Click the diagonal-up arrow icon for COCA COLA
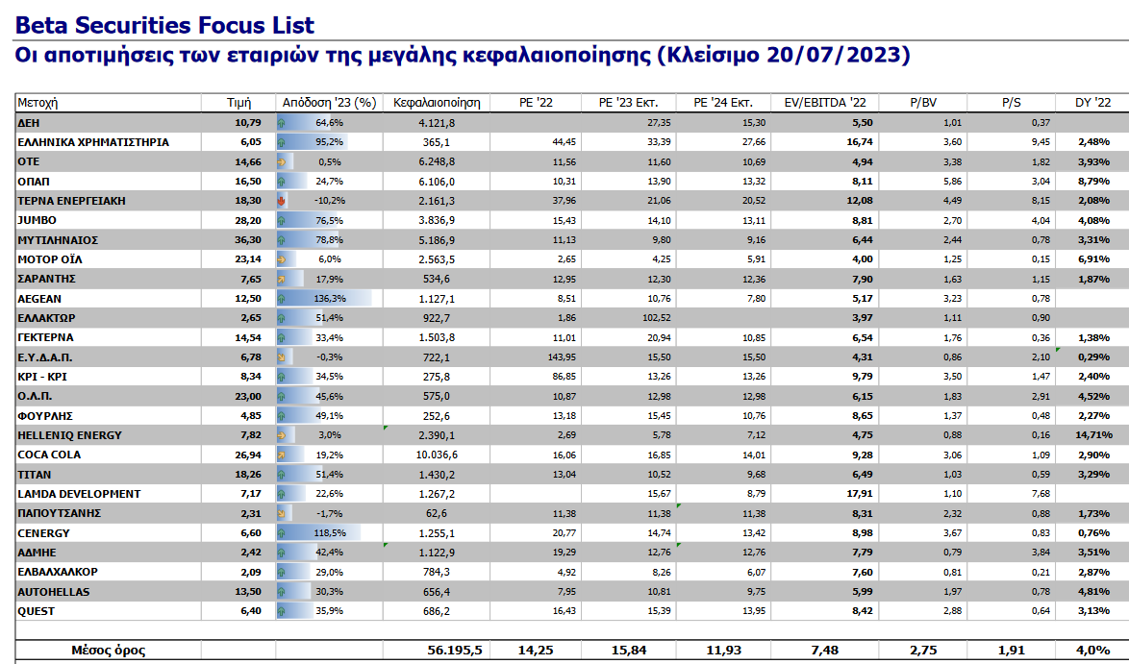coord(282,455)
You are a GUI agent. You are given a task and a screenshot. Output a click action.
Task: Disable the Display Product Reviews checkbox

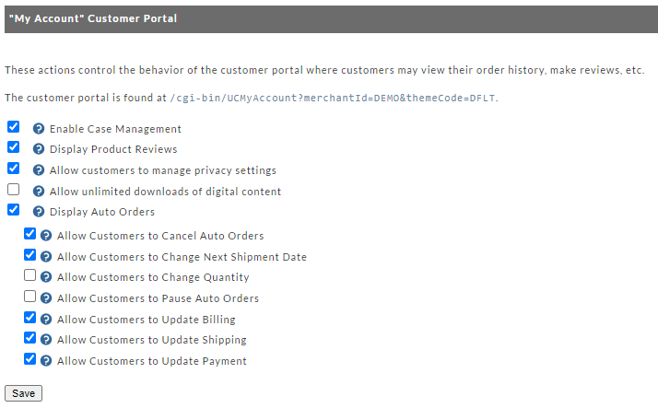pyautogui.click(x=14, y=147)
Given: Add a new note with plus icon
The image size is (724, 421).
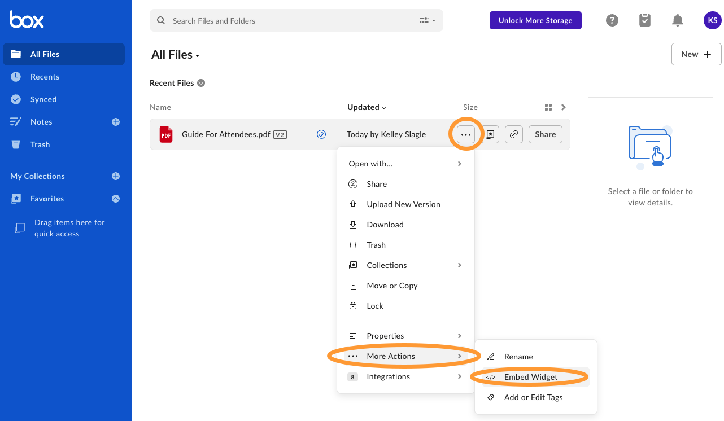Looking at the screenshot, I should pos(116,122).
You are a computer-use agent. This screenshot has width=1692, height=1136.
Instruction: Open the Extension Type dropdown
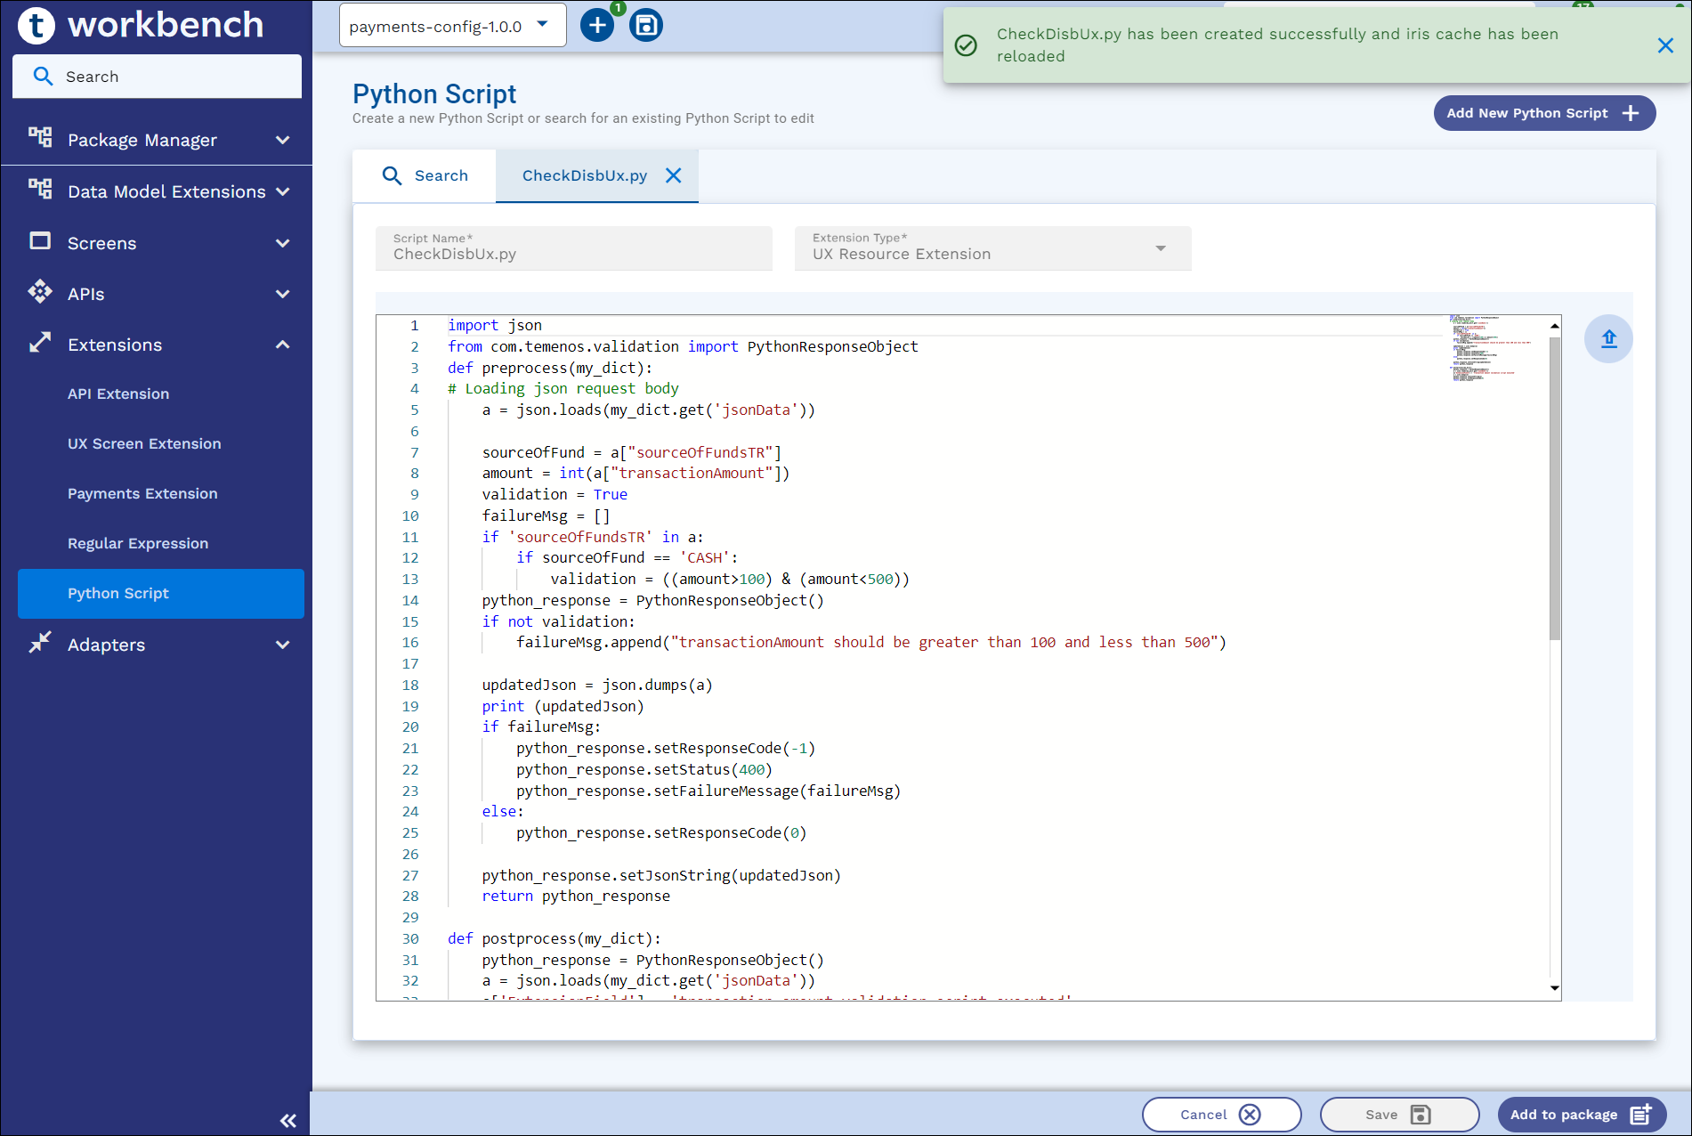pyautogui.click(x=992, y=248)
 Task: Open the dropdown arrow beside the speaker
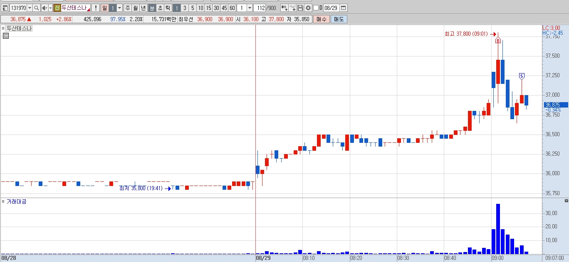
--- --- ---
» Required action: Although the records above contain pictures, your copy should give only their text, exactly as written.

» Solution below:
Click the diagonal-up arrow icon for COCA COLA
coord(282,455)
You are a GUI agent. You are given a task and a screenshot. Output a click action.
Task: Disable the Display Product Reviews checkbox

pyautogui.click(x=14, y=147)
Given: Add a new note with plus icon
The image size is (724, 421).
Looking at the screenshot, I should pos(116,122).
You are a computer-use agent. This screenshot has width=1692, height=1136.
Instruction: Open the Extension Type dropdown
pyautogui.click(x=992, y=248)
 Task: Open the dropdown arrow beside the speaker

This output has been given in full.